▶ _EXERCISE GOAL_
Locate and copy each line in the data that contains the word "computer".

Stored records
--- START ---
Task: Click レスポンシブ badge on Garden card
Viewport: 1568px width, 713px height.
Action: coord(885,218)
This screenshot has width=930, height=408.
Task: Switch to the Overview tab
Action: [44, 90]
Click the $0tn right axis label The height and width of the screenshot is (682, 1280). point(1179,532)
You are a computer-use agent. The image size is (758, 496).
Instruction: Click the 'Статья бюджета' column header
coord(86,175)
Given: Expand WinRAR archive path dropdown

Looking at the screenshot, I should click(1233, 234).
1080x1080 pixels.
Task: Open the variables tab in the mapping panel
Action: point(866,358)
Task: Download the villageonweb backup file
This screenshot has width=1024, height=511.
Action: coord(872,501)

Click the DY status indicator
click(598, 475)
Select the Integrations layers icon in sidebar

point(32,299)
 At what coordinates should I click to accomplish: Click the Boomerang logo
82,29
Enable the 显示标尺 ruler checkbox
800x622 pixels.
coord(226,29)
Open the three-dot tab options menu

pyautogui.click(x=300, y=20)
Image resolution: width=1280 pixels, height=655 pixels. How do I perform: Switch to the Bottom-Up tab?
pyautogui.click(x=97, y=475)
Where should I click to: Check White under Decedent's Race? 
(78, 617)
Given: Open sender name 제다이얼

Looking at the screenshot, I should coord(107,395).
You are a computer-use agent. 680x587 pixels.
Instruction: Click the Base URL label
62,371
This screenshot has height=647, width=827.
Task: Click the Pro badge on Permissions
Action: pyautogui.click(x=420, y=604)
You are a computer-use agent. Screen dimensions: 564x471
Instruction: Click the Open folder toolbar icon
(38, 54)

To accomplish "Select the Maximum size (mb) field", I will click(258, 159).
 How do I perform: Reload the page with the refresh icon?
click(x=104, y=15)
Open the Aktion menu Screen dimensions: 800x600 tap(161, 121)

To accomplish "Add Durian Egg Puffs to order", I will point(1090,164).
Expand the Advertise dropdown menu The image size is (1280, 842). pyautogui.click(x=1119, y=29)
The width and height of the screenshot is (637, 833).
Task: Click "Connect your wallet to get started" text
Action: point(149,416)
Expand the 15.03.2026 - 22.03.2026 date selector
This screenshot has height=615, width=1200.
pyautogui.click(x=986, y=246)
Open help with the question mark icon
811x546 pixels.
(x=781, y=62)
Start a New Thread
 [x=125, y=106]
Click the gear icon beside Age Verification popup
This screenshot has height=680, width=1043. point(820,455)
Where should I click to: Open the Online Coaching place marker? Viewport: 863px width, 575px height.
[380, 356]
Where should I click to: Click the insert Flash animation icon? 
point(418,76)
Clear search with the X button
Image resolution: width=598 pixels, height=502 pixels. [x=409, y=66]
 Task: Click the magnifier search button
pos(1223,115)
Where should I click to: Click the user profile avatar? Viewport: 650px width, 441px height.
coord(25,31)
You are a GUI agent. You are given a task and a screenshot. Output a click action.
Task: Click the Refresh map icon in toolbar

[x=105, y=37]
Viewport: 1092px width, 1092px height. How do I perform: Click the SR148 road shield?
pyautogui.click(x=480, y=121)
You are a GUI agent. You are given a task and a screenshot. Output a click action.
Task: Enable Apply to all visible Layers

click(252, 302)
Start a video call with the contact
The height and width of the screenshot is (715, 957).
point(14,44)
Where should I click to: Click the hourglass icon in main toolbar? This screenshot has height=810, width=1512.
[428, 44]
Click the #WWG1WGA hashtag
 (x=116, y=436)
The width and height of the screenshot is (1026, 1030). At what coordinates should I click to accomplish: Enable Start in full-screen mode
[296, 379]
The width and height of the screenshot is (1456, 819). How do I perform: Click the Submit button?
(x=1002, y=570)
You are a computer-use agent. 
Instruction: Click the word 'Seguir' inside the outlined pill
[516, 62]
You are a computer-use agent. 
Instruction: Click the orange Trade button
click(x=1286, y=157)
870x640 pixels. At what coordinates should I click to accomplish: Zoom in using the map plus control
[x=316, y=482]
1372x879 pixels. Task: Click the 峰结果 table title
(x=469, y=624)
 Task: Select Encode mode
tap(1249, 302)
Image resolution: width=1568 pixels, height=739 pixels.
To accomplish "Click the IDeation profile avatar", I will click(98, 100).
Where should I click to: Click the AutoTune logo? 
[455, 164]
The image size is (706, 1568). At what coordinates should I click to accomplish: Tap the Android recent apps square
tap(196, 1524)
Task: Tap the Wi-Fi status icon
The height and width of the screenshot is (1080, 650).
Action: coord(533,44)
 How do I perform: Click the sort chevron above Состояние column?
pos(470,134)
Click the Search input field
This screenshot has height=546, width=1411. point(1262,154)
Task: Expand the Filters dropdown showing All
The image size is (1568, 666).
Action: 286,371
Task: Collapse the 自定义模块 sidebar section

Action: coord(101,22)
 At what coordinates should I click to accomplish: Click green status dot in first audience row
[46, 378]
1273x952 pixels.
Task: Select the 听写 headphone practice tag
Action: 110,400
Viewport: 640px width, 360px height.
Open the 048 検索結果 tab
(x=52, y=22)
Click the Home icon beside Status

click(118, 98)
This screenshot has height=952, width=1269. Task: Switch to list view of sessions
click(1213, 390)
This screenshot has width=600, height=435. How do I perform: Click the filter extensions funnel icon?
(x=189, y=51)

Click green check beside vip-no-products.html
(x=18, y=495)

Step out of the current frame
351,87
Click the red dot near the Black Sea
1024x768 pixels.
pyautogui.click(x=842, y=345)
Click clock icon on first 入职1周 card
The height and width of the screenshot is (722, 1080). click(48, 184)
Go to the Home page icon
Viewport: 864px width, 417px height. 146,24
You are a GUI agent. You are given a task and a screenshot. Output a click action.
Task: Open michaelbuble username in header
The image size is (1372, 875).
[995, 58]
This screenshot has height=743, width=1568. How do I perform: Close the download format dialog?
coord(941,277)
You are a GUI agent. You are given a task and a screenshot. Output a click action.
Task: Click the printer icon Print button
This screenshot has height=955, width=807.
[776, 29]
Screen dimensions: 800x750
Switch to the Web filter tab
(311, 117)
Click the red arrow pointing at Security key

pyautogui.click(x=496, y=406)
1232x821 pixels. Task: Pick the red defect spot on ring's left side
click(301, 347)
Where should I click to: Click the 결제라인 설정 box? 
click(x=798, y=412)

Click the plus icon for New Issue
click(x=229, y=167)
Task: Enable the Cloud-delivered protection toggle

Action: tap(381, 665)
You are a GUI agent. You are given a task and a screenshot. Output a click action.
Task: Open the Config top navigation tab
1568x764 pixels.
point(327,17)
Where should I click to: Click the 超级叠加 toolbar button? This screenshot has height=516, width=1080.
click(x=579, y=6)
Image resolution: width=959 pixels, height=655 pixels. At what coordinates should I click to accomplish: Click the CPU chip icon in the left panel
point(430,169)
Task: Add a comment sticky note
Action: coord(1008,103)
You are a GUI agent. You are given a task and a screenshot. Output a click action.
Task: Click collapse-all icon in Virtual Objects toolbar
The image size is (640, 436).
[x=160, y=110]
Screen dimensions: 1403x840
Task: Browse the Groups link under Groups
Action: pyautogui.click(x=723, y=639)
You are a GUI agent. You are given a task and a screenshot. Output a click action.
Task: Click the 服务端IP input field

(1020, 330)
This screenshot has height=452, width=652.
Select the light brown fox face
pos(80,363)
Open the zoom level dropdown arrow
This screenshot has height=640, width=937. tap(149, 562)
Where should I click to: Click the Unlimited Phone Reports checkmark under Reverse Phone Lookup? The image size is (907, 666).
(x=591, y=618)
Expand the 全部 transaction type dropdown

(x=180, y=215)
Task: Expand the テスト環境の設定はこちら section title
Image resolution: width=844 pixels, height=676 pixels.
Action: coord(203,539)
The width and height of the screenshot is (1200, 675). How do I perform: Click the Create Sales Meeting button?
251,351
--- END ---
▶ _RESPONSE TO THIS EXERCISE_
You are a computer-use agent. The image size is (758, 496).
You are a computer-use agent. 680x587 pixels.
You are a computer-use agent. Screen dimensions: 564x471
You are a computer-use agent. 
You are a computer-use agent. 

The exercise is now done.